■ **The exercise**
Can you retype, word for word, the part of the passage about Dr. Ridella's archive that opens with the words containing "I discovered that, in" and closes with "with google translator)."?

As some of you know, I inherited part of Dr. Ridella library and archive. Dr. Ridella was a veterinarian and an important English Setter breeder, his kennel name was Ticinensis. I feel really honoured to have been chosen as a custodian, but I hate to admit… I dusted and cleaned only half of the materials I have been given. Fifty years of canine magazines (1900-1950), however, are now readable and carefully stored. Knowing about this collection, a friend asked me to look for two peculiar articles written respectively in 1938 and in 1954. I could not find them but, while checking out nearby years, I found something absolutely unexpected, beautiful and fascinating. In the 1956 spring issue of the Rassegna Cinofila (the official name of the Italian Kennel Club Bulletin at the time), I found an article by judge Giulio Colombo (1886-1966).The man was a well known breeder (kennel della Baita) and judge for Setters and Pointers, he also imported some dogs from the UK and tried to keep the connection between Italy and Great Britain alive. Among his imports we shall remember Lingfield Mystic (who won the Derby); Lingfield Ila, Lingfield Puma and Bratton Vanity.
I discovered that, in 1956, he was asked to judge a partridge trial in Sutton Scotney (Hampshire – UK) and wrote about his experience. I am not going to translate the full article, I am just summarizing the most important points. (Those interested can see large pictures of the article here and download the .pdf file– which can be translated with google translator).

■ **Record set**
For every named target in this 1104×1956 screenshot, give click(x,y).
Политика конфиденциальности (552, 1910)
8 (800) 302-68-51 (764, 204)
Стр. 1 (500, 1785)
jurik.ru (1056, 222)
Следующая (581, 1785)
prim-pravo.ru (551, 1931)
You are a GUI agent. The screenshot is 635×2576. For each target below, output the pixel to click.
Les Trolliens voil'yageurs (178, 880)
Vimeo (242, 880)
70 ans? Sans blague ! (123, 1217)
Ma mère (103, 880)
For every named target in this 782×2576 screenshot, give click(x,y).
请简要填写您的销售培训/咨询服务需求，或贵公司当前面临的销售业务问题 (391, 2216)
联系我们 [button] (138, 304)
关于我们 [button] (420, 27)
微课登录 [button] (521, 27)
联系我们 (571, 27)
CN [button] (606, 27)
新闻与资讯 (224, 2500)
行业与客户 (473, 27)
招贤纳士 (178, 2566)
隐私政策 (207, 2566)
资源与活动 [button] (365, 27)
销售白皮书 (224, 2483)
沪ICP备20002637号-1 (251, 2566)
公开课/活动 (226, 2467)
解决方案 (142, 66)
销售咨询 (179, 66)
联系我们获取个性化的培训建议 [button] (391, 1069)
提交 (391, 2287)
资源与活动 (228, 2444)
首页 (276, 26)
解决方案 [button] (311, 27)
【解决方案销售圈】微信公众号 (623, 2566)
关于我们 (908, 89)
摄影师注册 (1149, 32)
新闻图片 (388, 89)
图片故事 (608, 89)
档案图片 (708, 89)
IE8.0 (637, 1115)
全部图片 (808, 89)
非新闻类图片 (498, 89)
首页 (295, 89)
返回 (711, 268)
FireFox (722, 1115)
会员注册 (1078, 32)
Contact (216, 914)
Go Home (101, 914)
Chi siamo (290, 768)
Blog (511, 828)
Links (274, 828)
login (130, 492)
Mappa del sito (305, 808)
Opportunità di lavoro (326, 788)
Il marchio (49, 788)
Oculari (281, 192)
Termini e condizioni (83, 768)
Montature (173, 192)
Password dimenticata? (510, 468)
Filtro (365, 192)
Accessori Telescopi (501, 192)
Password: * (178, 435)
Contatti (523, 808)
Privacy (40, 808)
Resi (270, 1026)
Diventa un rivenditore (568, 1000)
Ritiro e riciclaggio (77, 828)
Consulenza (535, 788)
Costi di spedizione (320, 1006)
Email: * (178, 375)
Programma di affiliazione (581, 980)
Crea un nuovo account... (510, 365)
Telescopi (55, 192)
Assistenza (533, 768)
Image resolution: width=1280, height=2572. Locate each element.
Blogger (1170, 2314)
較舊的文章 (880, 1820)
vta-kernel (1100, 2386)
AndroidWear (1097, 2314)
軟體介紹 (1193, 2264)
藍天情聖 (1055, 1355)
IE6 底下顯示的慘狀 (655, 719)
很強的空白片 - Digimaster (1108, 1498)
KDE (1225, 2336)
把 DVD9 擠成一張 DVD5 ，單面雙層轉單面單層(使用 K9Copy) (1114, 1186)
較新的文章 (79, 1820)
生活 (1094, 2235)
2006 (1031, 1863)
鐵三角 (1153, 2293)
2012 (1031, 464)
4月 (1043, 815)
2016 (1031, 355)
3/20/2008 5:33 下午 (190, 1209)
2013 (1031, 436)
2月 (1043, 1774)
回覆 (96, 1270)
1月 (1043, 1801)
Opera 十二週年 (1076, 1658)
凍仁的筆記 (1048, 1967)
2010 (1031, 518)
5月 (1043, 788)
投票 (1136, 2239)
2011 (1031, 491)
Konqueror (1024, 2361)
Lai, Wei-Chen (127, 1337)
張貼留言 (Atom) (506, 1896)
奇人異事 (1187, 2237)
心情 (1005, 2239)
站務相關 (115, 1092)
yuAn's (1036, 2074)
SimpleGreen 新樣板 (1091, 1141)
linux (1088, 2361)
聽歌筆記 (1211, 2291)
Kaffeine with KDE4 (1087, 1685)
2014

■ **Problem solution**
I discovered that, in 1956, he was asked to judge a partridge trial in Sutton Scotney (Hampshire – UK) and wrote about his experience. I am not going to translate the full article, I am just summarizing the most important points. (Those interested can see large pictures of the article here and download the .pdf file– which can be translated with google translator).